(Stored data)
========================================

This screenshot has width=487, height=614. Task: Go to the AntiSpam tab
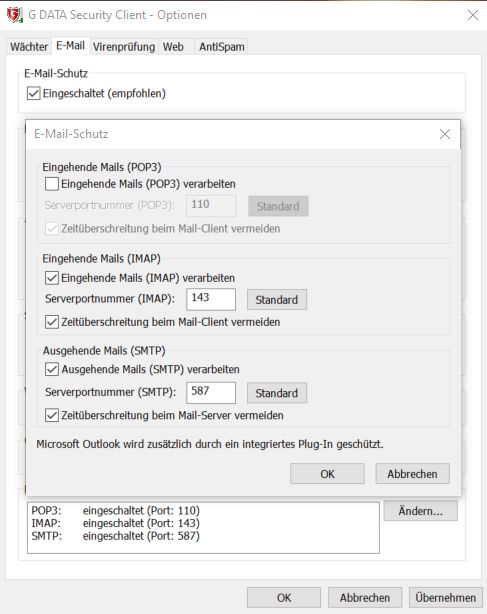tap(222, 47)
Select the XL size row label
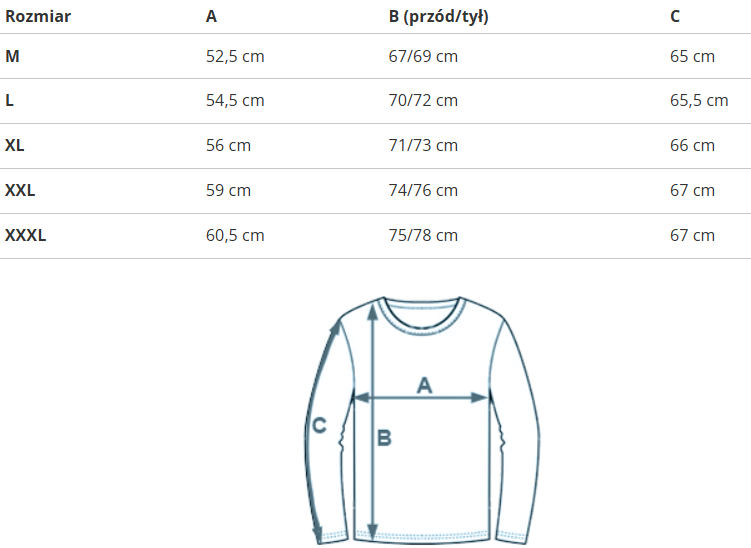751x548 pixels. click(15, 145)
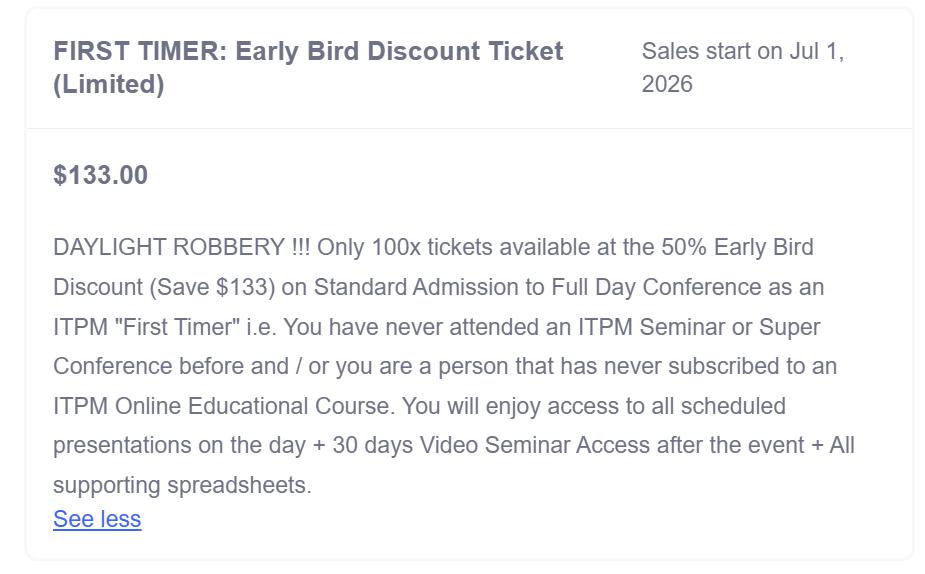
Task: Click the year 2026 in sales date
Action: (667, 84)
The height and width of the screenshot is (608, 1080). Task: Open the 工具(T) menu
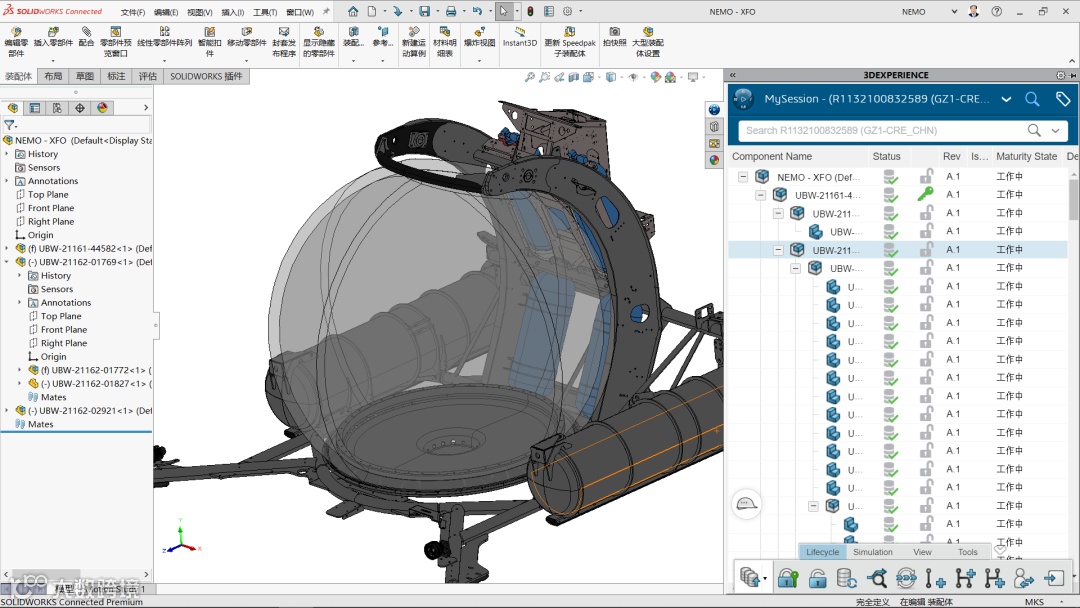(265, 12)
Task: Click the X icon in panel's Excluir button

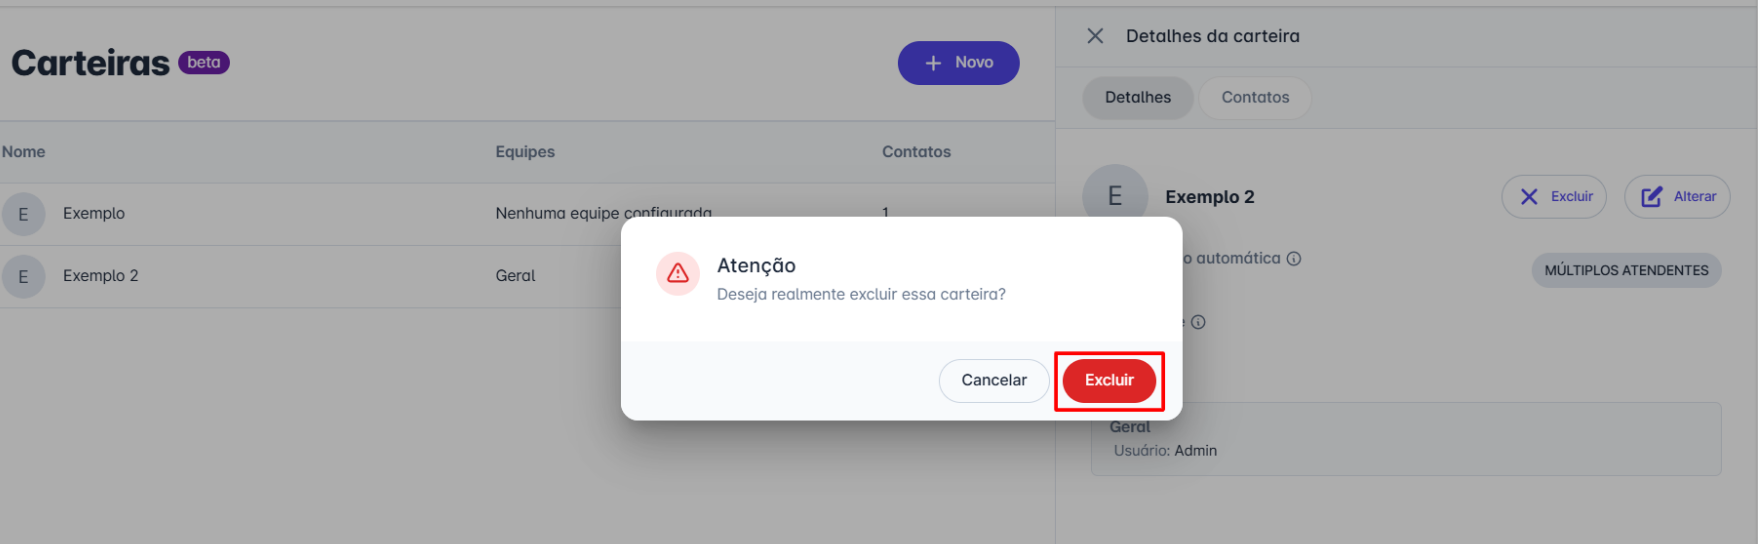Action: point(1529,197)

========================================

* What the exercise asks
An exact copy of every record above is required, with all pictures omitted.

* Output for this exercise
This screenshot has width=487, height=614. Task: Go to the AntiSpam tab
tap(222, 47)
Select the XL size row label
751x548 pixels. click(15, 145)
Task: Click the year 2026 in sales date
Action: (667, 84)
The height and width of the screenshot is (608, 1080). Task: Open the 工具(T) menu
(265, 12)
Task: Click the X icon in panel's Excluir button

Action: point(1529,197)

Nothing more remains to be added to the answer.